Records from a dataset
------------------------------------------------
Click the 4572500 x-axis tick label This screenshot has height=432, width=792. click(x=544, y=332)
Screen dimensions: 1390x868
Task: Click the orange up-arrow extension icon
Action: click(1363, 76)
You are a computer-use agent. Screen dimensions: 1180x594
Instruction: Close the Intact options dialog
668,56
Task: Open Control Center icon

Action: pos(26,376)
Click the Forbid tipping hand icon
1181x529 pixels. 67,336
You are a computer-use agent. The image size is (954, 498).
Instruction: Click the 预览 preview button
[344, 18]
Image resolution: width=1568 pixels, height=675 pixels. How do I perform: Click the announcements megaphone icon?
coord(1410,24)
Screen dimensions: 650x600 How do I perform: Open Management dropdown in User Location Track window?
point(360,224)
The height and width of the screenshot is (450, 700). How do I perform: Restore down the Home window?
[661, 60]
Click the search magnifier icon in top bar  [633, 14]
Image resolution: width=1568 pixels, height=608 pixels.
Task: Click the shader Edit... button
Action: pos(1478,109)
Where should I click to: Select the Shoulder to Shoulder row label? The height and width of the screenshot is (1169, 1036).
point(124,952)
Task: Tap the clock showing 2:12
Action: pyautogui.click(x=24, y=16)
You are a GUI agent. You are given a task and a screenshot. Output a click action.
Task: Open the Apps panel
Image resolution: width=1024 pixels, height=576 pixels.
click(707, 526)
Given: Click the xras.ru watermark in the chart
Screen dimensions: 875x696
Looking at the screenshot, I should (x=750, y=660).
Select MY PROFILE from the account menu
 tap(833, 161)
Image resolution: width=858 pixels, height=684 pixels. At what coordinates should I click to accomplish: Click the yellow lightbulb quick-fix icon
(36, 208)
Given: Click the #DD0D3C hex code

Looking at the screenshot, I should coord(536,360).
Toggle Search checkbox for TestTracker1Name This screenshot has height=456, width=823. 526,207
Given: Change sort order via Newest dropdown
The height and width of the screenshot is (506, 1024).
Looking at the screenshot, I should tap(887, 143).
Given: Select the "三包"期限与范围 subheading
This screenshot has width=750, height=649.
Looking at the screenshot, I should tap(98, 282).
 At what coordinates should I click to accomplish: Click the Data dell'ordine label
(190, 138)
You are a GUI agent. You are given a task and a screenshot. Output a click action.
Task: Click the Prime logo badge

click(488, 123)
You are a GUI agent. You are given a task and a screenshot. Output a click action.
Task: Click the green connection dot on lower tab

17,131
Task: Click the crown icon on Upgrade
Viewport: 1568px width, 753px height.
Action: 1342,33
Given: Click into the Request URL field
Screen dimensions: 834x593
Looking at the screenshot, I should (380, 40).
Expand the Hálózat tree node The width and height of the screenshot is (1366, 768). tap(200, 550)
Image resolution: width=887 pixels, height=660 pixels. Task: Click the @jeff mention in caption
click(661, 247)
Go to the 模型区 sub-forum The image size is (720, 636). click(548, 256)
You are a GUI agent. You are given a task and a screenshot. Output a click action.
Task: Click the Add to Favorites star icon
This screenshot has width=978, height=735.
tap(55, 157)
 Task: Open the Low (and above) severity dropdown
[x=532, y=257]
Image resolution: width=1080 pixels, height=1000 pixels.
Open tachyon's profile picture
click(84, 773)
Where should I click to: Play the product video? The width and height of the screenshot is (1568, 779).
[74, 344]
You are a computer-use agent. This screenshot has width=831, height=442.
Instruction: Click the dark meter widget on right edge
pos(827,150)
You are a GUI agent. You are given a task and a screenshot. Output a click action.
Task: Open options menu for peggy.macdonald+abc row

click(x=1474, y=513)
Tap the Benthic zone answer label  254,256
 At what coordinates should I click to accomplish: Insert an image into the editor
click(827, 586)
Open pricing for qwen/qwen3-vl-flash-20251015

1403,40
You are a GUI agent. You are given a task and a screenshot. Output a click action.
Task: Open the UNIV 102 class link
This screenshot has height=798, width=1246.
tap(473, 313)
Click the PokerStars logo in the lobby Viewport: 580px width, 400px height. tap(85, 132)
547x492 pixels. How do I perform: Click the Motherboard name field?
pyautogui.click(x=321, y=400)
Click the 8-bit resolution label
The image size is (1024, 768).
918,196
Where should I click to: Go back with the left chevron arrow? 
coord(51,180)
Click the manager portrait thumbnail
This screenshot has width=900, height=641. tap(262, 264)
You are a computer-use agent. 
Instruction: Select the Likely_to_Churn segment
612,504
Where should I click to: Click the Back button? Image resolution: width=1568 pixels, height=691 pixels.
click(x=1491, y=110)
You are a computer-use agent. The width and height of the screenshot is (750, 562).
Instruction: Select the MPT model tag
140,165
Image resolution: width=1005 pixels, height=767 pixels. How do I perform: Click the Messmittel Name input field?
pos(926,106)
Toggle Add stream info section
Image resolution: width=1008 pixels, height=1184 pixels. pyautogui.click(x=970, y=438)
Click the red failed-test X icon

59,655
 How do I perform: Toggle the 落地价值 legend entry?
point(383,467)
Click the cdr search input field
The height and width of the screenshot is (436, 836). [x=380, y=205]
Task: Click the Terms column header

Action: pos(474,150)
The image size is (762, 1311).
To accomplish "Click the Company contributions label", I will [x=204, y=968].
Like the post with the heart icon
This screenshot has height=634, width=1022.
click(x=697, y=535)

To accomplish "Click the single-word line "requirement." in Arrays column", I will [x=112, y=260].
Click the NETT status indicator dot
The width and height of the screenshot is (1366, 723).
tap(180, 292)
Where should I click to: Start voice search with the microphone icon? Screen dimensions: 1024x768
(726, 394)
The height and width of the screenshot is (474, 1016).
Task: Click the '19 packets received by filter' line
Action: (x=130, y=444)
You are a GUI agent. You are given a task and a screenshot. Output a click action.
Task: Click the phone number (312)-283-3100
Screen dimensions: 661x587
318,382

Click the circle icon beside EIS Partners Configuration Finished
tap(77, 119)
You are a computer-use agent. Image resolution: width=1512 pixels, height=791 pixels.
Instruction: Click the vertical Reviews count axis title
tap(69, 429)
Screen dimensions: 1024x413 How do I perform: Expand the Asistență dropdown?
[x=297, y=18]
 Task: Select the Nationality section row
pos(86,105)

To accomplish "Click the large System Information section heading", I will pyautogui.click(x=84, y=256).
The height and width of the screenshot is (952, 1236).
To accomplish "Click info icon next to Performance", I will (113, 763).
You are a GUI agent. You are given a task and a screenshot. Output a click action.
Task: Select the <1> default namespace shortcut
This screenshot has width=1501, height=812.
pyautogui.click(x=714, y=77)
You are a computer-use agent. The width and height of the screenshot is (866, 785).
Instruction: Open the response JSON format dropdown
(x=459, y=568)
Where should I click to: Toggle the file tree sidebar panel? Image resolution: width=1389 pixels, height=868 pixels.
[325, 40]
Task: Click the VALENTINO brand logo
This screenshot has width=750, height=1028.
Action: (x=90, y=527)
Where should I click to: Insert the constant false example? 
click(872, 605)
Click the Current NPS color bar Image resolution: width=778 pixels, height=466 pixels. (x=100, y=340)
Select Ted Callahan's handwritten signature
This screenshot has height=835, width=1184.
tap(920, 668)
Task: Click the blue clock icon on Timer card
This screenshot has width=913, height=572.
------------------------------------------------
What the task requires
Examine the records and pull out every line where the string "computer" occurs.

Answer for this exercise
You are a computer-use agent. Screen dimensions: 1180x594
You are a computer-use agent. The image size is (954, 498).
You are a computer-use agent. This screenshot has width=831, height=442.
You are a computer-use agent. 
You are a computer-use agent. The width and height of the screenshot is (750, 562).
You are a computer-use agent. Image resolution: width=1512 pixels, height=791 pixels.
You are a computer-use agent. The width and height of the screenshot is (866, 785).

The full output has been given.